Amid the campus turmoil that followed the terrorism of Sept. 11, something unusual occurred: censorship of a few speakers on the left. Janis Besler Heaphy, for example, publisher of The Sacramento Bee, wanted to deliver a commencement speech at Cal State-Sacramento about threats to civil liberties in the federal response to terrorism. But she was shouted down by yahoos. Many elite newspapers then announced that we can't have censorship on campus, provoking the obvious question: Where have they been for the past 20 years of egregious speech codes, stolen papers, disinvited speakers, defunded organizations and other anti-free-speech tactics so common on campuses?
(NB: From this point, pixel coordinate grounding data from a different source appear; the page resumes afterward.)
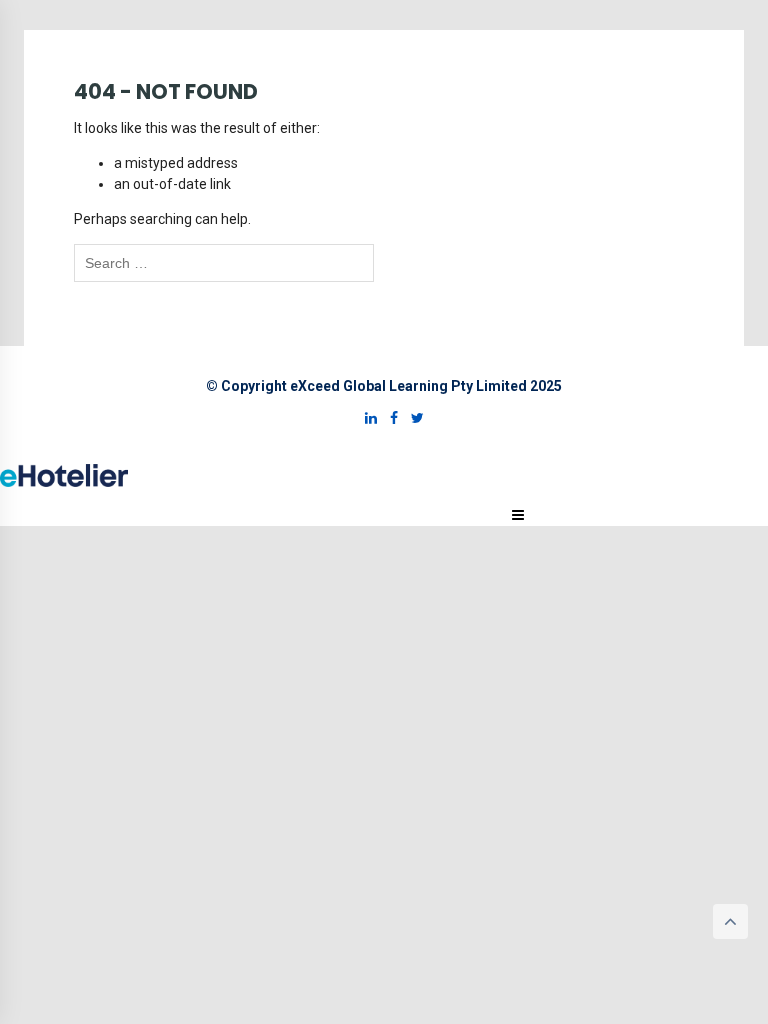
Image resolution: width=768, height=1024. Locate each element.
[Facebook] (389, 418)
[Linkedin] (366, 418)
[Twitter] (412, 418)
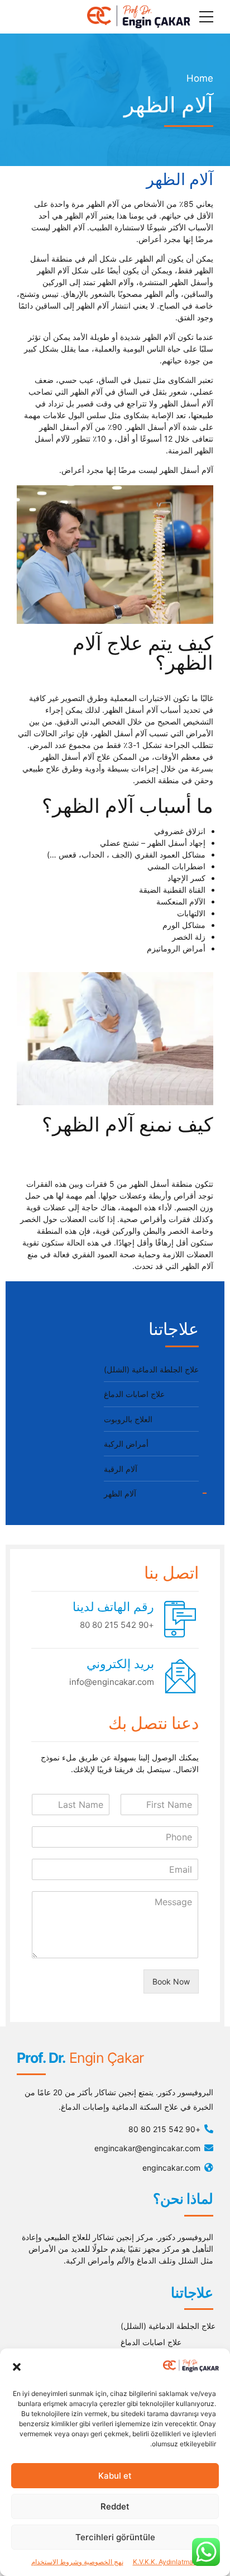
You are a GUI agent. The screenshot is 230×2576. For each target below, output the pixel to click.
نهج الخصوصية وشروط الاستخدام (77, 2562)
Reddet (115, 2506)
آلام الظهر (120, 1493)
I also noticed that the student senate at Columbia University issued a ringing endorsement of free speech. I was pleased to see such a radical change at Columbia, because the university worked overtime to prevent Dinesh D'Souza and me from speaking there in 1998. We wound up giving our talks just off-campus, with protesters shouting things like, "Ha, ha, you're outside" and carrying signs that said "Access denied -- we win."
Columbia was, of course, teaching its students to deal with dissent by suppressing it. Maybe the university has really reformed, but somehow I think there's room for doubt.